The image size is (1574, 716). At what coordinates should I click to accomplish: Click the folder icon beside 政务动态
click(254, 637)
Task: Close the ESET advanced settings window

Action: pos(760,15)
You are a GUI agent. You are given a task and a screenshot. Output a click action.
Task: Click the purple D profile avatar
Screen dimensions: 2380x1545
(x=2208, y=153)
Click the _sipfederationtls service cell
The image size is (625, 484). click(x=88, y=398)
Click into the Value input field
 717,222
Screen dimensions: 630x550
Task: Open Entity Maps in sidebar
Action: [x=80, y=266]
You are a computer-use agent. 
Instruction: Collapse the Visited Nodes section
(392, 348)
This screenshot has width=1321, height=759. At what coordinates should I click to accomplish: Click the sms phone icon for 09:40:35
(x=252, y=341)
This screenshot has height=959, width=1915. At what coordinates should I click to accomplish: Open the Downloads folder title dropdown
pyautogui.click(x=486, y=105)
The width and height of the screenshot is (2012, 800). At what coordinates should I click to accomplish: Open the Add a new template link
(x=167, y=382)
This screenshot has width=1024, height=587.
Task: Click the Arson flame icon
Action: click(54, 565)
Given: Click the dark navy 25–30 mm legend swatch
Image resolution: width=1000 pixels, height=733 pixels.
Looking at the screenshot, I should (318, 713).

──────────────────────────────

● PROBLEM DESCRIPTION
Present every line of the entries above as a Markdown table with two columns, Row and Line, numbering the rows in order and omitting blank lines.

● EXERCISE RESULT
| Row | Line |
|---|---|
| 1 | The image size is (1574, 716). At what coordinates should I click to accomplish: Click the folder icon beside 政务动态 |
| 2 | click(254, 637) |
| 3 | Task: Close the ESET advanced settings window |
| 4 | Action: pos(760,15) |
| 5 | You are a GUI agent. You are given a task and a screenshot. Output a click action. |
| 6 | Task: Click the purple D profile avatar |
| 7 | Screen dimensions: 2380x1545 |
| 8 | (x=2208, y=153) |
| 9 | Click the _sipfederationtls service cell |
| 10 | The image size is (625, 484). click(x=88, y=398) |
| 11 | Click into the Value input field |
| 12 |  717,222 |
| 13 | Screen dimensions: 630x550 |
| 14 | Task: Open Entity Maps in sidebar |
| 15 | Action: [x=80, y=266] |
| 16 | You are a computer-use agent.  |
| 17 | Instruction: Collapse the Visited Nodes section |
| 18 | (392, 348) |
| 19 | This screenshot has width=1321, height=759. At what coordinates should I click to accomplish: Click the sms phone icon for 09:40:35 |
| 20 | (x=252, y=341) |
| 21 | This screenshot has height=959, width=1915. At what coordinates should I click to accomplish: Open the Downloads folder title dropdown |
| 22 | pyautogui.click(x=486, y=105) |
| 23 | The width and height of the screenshot is (2012, 800). At what coordinates should I click to accomplish: Open the Add a new template link |
| 24 | (x=167, y=382) |
| 25 | This screenshot has width=1024, height=587. |
| 26 | Task: Click the Arson flame icon |
| 27 | Action: click(54, 565) |
| 28 | Given: Click the dark navy 25–30 mm legend swatch |
| 29 | Image resolution: width=1000 pixels, height=733 pixels. |
| 30 | Looking at the screenshot, I should (318, 713). |